▶ _Instructions to follow_
Please return the data word for word and leave out any picture it contains.

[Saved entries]
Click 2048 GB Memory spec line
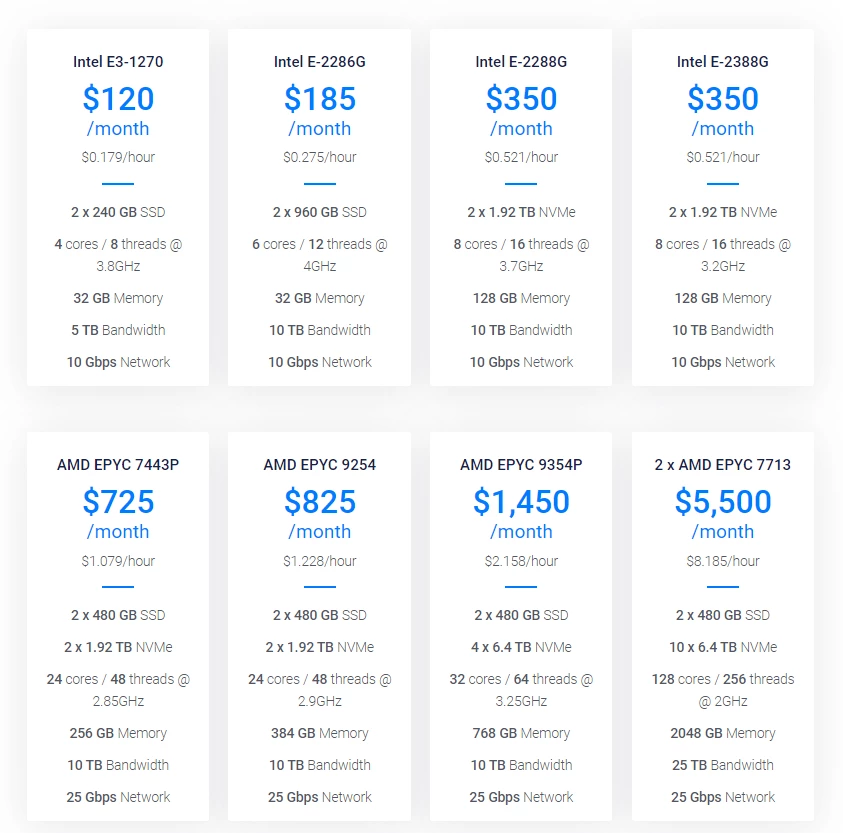This screenshot has height=833, width=843. pos(723,733)
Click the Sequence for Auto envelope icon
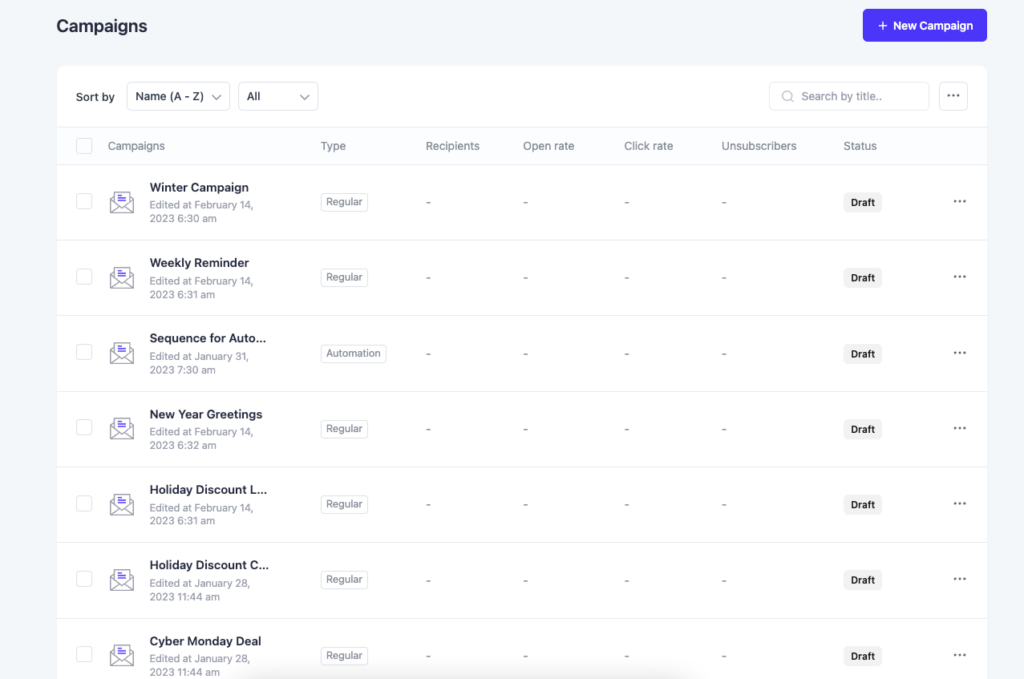The height and width of the screenshot is (679, 1024). point(121,352)
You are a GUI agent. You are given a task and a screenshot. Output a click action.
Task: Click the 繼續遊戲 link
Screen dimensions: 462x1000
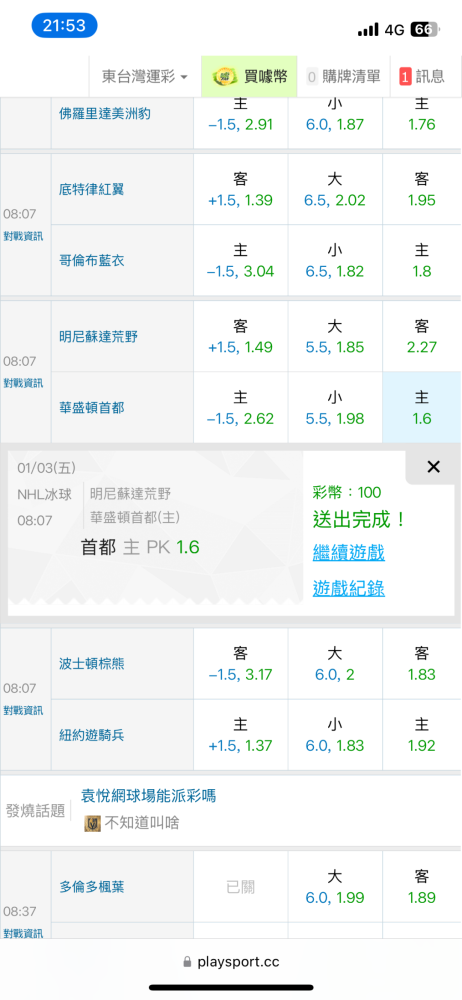[348, 552]
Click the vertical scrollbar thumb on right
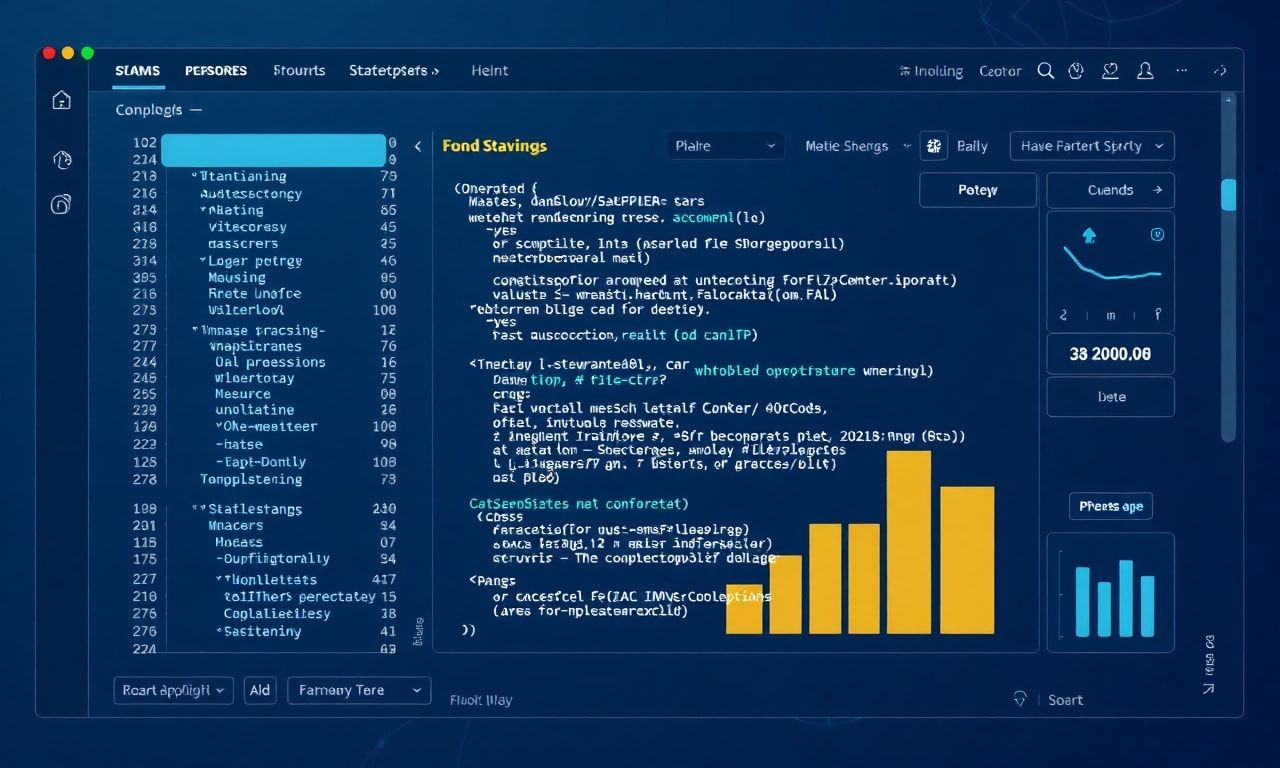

▶ _Exercise solution_
Click 2048 GB Memory spec line
This screenshot has height=833, width=843. pos(723,733)
Click the Sequence for Auto envelope icon
The height and width of the screenshot is (679, 1024). point(121,352)
You are a GUI agent. You are given a task and a screenshot. Output a click action.
Task: Click the 繼續遊戲 link
Screen dimensions: 462x1000
[348, 552]
Click the vertical scrollbar thumb on right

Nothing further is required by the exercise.